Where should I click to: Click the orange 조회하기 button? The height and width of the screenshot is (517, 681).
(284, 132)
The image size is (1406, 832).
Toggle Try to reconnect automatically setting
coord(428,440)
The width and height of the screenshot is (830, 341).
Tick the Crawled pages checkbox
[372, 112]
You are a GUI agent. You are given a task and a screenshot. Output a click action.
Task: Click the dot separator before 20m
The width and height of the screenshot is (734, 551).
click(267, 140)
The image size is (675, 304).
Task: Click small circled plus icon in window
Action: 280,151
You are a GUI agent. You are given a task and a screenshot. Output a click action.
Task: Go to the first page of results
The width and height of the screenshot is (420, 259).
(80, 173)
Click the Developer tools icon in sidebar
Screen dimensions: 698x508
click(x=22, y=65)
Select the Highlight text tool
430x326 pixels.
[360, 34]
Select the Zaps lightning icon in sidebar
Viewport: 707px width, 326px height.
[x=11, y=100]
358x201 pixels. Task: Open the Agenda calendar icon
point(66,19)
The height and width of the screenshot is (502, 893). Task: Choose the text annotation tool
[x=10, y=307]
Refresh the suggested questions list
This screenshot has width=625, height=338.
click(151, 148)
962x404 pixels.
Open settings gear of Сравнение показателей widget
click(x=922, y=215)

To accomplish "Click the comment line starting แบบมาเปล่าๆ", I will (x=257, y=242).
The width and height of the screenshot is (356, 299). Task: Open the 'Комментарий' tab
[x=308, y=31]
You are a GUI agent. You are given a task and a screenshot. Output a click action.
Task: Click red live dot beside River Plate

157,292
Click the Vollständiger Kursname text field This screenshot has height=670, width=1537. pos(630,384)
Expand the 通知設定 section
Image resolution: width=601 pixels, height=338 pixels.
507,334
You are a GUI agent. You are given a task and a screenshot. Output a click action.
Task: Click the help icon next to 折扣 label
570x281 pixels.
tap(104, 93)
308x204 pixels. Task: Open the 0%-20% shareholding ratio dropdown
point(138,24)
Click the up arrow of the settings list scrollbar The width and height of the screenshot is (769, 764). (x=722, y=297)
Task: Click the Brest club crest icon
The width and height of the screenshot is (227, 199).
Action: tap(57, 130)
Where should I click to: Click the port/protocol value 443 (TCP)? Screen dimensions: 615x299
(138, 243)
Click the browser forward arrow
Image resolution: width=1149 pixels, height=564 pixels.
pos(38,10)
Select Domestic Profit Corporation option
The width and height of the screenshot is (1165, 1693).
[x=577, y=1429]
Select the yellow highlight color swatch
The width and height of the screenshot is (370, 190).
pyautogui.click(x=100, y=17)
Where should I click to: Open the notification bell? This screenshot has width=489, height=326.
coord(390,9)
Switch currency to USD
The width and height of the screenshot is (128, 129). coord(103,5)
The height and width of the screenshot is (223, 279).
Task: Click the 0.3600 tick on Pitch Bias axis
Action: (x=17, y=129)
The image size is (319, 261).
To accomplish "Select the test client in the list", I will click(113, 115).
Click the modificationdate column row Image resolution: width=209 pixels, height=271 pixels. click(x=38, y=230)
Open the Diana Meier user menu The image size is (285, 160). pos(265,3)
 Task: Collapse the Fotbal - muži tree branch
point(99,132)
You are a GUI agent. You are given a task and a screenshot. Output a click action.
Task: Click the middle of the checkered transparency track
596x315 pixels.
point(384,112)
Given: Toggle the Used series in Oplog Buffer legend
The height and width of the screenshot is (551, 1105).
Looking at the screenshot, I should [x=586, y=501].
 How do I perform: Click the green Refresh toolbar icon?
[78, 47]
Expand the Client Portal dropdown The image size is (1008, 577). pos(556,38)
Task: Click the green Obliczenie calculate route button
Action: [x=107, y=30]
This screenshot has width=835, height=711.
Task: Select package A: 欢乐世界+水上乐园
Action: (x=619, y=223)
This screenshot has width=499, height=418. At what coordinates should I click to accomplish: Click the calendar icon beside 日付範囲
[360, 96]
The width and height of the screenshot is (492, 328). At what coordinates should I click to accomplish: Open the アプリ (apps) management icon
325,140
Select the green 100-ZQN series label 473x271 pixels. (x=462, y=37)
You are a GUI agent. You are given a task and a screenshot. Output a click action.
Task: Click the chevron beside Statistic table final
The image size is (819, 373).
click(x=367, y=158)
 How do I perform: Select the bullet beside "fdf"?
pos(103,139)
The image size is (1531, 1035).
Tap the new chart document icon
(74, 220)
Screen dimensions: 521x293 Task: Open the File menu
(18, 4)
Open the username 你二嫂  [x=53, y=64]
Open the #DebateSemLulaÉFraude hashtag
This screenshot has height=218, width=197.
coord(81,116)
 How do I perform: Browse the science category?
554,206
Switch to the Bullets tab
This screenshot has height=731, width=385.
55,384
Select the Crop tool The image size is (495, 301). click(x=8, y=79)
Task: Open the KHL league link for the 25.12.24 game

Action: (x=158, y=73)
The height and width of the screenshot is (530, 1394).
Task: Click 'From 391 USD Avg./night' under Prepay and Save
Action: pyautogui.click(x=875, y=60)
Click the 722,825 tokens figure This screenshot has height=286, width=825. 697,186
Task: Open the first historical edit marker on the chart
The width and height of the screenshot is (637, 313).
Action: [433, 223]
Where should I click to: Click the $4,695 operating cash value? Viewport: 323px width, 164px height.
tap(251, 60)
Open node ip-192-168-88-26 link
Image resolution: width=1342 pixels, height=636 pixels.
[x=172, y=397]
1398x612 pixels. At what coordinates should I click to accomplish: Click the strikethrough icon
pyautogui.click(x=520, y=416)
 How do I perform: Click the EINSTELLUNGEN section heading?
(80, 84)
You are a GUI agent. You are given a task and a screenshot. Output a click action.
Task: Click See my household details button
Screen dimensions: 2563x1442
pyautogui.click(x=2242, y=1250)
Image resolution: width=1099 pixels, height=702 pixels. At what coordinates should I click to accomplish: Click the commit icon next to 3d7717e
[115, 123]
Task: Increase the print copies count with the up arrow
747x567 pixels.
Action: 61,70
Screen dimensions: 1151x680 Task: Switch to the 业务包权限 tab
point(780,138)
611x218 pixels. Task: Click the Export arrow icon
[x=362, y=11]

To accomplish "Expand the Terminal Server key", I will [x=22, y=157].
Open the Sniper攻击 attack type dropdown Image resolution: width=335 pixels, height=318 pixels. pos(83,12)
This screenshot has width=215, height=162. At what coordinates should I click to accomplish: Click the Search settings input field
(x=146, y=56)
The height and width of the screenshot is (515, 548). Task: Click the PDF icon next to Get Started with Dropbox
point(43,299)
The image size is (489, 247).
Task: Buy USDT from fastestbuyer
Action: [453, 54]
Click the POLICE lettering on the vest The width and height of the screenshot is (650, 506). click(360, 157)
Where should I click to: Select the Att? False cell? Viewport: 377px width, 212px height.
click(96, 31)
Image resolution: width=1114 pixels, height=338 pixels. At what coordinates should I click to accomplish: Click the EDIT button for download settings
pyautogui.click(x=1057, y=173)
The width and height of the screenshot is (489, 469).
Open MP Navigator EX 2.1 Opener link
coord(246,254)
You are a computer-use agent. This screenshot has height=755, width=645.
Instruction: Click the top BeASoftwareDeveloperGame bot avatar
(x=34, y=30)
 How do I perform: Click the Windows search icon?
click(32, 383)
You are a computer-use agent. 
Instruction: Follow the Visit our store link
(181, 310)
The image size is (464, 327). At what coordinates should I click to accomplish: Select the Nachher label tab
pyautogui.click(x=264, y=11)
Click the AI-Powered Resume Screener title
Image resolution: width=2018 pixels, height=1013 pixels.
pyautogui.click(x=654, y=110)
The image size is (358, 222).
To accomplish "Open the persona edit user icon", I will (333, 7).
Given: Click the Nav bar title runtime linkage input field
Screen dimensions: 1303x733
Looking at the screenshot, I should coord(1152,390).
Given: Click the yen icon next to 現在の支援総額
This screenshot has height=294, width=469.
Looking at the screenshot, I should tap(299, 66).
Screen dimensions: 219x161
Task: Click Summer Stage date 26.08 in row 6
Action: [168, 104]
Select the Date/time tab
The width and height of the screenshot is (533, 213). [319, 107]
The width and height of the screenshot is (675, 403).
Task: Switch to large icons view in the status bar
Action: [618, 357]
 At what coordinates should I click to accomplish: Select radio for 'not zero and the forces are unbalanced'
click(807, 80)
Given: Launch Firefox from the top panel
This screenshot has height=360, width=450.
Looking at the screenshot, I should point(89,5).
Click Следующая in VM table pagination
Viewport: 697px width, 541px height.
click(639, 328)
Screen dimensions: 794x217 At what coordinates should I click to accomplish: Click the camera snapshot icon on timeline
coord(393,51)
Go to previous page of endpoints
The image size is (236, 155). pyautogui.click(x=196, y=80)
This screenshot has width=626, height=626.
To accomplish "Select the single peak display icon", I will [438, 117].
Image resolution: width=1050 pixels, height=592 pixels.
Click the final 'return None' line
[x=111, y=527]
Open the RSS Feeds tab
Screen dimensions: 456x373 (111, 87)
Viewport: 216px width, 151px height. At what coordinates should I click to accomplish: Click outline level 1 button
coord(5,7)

—————

■ **Instructions for the task**
Through the line that contains "Task: Go to the first page of results", copy the material above exactly, beginning at its first line and including nothing more.

■ **Your response**
Where should I click to: Click the orange 조회하기 button? The height and width of the screenshot is (517, 681).
(284, 132)
The image size is (1406, 832).
Toggle Try to reconnect automatically setting
coord(428,440)
The width and height of the screenshot is (830, 341).
Tick the Crawled pages checkbox
[372, 112]
You are a GUI agent. You are given a task and a screenshot. Output a click action.
Task: Click the dot separator before 20m
The width and height of the screenshot is (734, 551).
click(267, 140)
The image size is (675, 304).
Task: Click small circled plus icon in window
Action: 280,151
You are a GUI agent. You are given a task and a screenshot. Output a click action.
Task: Go to the first page of results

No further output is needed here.